OBJECTIVE: Shift every coordinate in the answers by adding 68 to it, then write the lines out again with the requests included. Begin at the start of the listing and stop after the line that has "Action: click(719, 184)".

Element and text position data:
┌──

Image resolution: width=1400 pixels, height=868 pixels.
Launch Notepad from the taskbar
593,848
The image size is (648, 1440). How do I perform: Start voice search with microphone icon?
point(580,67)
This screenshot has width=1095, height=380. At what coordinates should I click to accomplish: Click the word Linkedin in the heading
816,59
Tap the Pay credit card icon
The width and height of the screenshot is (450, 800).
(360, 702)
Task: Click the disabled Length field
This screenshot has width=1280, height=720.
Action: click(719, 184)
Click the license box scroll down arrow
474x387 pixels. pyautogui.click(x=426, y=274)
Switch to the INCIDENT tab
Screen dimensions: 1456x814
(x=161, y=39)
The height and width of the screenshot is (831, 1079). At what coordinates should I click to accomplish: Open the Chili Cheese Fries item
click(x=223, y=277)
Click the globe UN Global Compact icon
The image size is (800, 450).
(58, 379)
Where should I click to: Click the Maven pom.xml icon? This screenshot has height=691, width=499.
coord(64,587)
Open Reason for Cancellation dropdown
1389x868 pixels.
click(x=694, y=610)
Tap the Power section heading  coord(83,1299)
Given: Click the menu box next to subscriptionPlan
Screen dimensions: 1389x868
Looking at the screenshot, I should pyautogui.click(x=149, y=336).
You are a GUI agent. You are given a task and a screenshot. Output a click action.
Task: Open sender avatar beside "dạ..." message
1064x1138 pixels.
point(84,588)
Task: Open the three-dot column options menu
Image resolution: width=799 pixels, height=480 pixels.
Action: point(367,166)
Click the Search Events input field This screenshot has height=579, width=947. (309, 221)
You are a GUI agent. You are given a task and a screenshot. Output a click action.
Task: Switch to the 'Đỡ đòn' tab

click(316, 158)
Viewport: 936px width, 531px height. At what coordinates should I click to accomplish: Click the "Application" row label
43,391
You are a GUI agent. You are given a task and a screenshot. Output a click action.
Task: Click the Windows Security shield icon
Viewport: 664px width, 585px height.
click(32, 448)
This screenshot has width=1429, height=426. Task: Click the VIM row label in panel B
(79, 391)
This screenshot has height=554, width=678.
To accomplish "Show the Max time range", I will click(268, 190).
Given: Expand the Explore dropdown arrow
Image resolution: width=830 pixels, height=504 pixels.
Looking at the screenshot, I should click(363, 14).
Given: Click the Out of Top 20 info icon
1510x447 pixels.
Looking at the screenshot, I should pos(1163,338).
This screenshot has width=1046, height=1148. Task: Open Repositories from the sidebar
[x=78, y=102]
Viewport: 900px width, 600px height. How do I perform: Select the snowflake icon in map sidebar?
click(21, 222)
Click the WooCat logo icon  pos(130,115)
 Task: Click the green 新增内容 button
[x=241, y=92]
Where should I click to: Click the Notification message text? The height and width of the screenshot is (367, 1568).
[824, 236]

└──

RESPONSE TO THIS EXERCISE:
Image resolution: width=1400 pixels, height=868 pixels.
Launch Notepad from the taskbar
661,916
The image size is (648, 1440). How do I perform: Start voice search with microphone icon?
point(648,135)
This screenshot has width=1095, height=380. At what coordinates should I click to accomplish: Click the word Linkedin in the heading
884,127
Tap the Pay credit card icon
The width and height of the screenshot is (450, 800).
(428, 770)
Task: Click the disabled Length field
This screenshot has width=1280, height=720.
Action: click(787, 252)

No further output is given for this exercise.